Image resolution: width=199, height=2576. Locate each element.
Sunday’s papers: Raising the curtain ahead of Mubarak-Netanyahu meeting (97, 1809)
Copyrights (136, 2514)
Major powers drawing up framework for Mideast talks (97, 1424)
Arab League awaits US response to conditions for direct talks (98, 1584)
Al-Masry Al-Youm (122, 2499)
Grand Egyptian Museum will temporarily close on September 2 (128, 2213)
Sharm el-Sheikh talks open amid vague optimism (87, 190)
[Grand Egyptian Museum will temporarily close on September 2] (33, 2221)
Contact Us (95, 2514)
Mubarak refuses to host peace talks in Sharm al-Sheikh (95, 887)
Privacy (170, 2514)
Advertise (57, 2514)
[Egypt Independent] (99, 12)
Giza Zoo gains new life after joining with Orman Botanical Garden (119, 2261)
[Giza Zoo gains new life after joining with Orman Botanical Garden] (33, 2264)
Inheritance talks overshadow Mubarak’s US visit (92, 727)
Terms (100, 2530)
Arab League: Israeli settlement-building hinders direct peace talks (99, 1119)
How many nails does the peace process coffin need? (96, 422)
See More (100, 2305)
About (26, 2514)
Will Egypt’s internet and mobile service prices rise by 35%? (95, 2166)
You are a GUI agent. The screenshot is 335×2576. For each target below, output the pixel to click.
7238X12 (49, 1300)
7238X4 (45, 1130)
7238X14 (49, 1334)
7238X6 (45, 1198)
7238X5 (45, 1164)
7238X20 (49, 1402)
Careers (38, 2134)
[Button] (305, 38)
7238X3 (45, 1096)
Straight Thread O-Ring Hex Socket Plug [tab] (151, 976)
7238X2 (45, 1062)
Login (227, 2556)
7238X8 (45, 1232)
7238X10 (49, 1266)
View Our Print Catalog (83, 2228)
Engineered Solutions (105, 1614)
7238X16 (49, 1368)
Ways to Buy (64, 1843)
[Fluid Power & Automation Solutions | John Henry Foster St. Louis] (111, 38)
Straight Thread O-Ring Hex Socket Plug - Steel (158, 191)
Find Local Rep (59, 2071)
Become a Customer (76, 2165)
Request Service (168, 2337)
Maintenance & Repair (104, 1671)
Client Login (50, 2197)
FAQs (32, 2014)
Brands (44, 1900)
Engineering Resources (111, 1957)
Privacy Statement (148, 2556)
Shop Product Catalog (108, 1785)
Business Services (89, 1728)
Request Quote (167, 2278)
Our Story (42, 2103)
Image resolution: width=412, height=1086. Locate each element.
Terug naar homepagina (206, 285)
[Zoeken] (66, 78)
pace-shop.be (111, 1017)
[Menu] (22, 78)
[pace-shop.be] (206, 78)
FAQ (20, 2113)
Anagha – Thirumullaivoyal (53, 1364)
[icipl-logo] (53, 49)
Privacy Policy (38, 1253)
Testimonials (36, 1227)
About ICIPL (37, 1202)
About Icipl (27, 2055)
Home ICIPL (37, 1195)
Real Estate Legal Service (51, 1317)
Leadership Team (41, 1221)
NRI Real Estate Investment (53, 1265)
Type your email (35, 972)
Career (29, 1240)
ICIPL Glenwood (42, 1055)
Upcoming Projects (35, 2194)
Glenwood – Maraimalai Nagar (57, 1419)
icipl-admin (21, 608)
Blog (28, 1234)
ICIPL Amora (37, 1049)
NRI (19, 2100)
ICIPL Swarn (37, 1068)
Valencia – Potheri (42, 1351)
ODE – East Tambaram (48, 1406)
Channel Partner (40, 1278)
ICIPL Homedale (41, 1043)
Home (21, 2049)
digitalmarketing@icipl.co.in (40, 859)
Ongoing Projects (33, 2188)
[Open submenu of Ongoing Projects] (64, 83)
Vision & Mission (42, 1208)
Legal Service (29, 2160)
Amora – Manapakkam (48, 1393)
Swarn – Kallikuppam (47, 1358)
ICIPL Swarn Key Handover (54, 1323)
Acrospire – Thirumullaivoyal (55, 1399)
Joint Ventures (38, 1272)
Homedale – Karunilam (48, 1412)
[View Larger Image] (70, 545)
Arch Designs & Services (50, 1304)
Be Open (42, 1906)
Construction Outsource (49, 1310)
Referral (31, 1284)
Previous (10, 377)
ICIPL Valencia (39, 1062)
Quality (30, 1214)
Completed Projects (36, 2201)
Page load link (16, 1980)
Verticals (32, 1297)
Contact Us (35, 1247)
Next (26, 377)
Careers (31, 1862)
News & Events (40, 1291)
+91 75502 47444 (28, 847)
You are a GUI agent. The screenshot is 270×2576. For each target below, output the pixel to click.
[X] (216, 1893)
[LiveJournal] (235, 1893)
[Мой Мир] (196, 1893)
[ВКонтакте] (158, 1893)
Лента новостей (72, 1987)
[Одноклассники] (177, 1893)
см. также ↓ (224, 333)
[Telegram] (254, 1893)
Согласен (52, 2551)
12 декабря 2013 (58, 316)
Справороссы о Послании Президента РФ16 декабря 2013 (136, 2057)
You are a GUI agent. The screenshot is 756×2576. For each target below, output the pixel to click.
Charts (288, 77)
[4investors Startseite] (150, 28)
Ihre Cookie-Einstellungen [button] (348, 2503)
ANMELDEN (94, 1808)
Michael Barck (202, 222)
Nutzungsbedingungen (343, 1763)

┄┄┄┄┄┄┄┄┄┄

— Work required —
Write the records above out again precisely.

— Expected answer —
Image resolution: width=199, height=2576. Locate each element.
Sunday’s papers: Raising the curtain ahead of Mubarak-Netanyahu meeting (97, 1809)
Copyrights (136, 2514)
Major powers drawing up framework for Mideast talks (97, 1424)
Arab League awaits US response to conditions for direct talks (98, 1584)
Al-Masry Al-Youm (122, 2499)
Grand Egyptian Museum will temporarily close on September 2 (128, 2213)
Sharm el-Sheikh talks open amid vague optimism (87, 190)
[Grand Egyptian Museum will temporarily close on September 2] (33, 2221)
Contact Us (95, 2514)
Mubarak refuses to host peace talks in Sharm al-Sheikh (95, 887)
Privacy (170, 2514)
Advertise (57, 2514)
[Egypt Independent] (99, 12)
Giza Zoo gains new life after joining with Orman Botanical Garden (119, 2261)
[Giza Zoo gains new life after joining with Orman Botanical Garden] (33, 2264)
Inheritance talks overshadow Mubarak’s US visit (92, 727)
Terms (100, 2530)
Arab League: Israeli settlement-building hinders direct peace talks (99, 1119)
How many nails does the peace process coffin need? (96, 422)
See More (100, 2305)
About (26, 2514)
Will Egypt’s internet and mobile service prices rise by 35%? (95, 2166)
You are a GUI agent. The screenshot is 335×2576. For each target below, output the pixel to click.
7238X12 (49, 1300)
7238X4 (45, 1130)
7238X14 (49, 1334)
7238X6 (45, 1198)
7238X5 (45, 1164)
7238X20 (49, 1402)
Careers (38, 2134)
[Button] (305, 38)
7238X3 (45, 1096)
Straight Thread O-Ring Hex Socket Plug [tab] (151, 976)
7238X2 (45, 1062)
Login (227, 2556)
7238X8 (45, 1232)
7238X10 (49, 1266)
View Our Print Catalog (83, 2228)
Engineered Solutions (105, 1614)
7238X16 (49, 1368)
Ways to Buy (64, 1843)
[Fluid Power & Automation Solutions | John Henry Foster St. Louis] (111, 38)
Straight Thread O-Ring Hex Socket Plug - Steel (158, 191)
Find Local Rep (59, 2071)
Become a Customer (76, 2165)
Request Service (168, 2337)
Maintenance & Repair (104, 1671)
Client Login (50, 2197)
FAQs (32, 2014)
Brands (44, 1900)
Engineering Resources (111, 1957)
Privacy Statement (148, 2556)
Shop Product Catalog (108, 1785)
Business Services (89, 1728)
Request Quote (167, 2278)
Our Story (42, 2103)
Image resolution: width=412, height=1086. Locate each element.
Terug naar homepagina (206, 285)
[Zoeken] (66, 78)
pace-shop.be (111, 1017)
[Menu] (22, 78)
[pace-shop.be] (206, 78)
FAQ (20, 2113)
Anagha – Thirumullaivoyal (53, 1364)
[icipl-logo] (53, 49)
Privacy Policy (38, 1253)
Testimonials (36, 1227)
About ICIPL (37, 1202)
About Icipl (27, 2055)
Home ICIPL (37, 1195)
Real Estate Legal Service (51, 1317)
Leadership Team (41, 1221)
NRI Real Estate Investment (53, 1265)
Type your email (35, 972)
Career (29, 1240)
ICIPL Glenwood (42, 1055)
Upcoming Projects (35, 2194)
Glenwood – Maraimalai Nagar (57, 1419)
icipl-admin (21, 608)
Blog (28, 1234)
ICIPL Amora (37, 1049)
NRI (19, 2100)
ICIPL Swarn (37, 1068)
Valencia – Potheri (42, 1351)
ODE – East Tambaram (48, 1406)
Channel Partner (40, 1278)
ICIPL Homedale (41, 1043)
Home (21, 2049)
digitalmarketing@icipl.co.in (40, 859)
Ongoing Projects (33, 2188)
[Open submenu of Ongoing Projects] (64, 83)
Vision & Mission (42, 1208)
Legal Service (29, 2160)
Amora – Manapakkam (48, 1393)
Swarn – Kallikuppam (47, 1358)
ICIPL Swarn Key Handover (54, 1323)
Acrospire – Thirumullaivoyal (55, 1399)
Joint Ventures (38, 1272)
Homedale – Karunilam (48, 1412)
[View Larger Image] (70, 545)
Arch Designs & Services (50, 1304)
Be Open (42, 1906)
Construction Outsource (49, 1310)
Referral (31, 1284)
Previous (10, 377)
ICIPL Valencia (39, 1062)
Quality (30, 1214)
Completed Projects (36, 2201)
Page load link (16, 1980)
Verticals (32, 1297)
Contact Us (35, 1247)
Next (26, 377)
Careers (31, 1862)
News & Events (40, 1291)
+91 75502 47444 (28, 847)
You are a GUI agent. The screenshot is 270×2576. For each target below, output the pixel to click.
[X] (216, 1893)
[LiveJournal] (235, 1893)
[Мой Мир] (196, 1893)
[ВКонтакте] (158, 1893)
Лента новостей (72, 1987)
[Одноклассники] (177, 1893)
см. также ↓ (224, 333)
[Telegram] (254, 1893)
Согласен (52, 2551)
12 декабря 2013 (58, 316)
Справороссы о Послании Президента РФ16 декабря 2013 (136, 2057)
You are a GUI agent. The screenshot is 756×2576. For each target below, output the pixel to click.
Charts (288, 77)
[4investors Startseite] (150, 28)
Ihre Cookie-Einstellungen [button] (348, 2503)
ANMELDEN (94, 1808)
Michael Barck (202, 222)
Nutzungsbedingungen (343, 1763)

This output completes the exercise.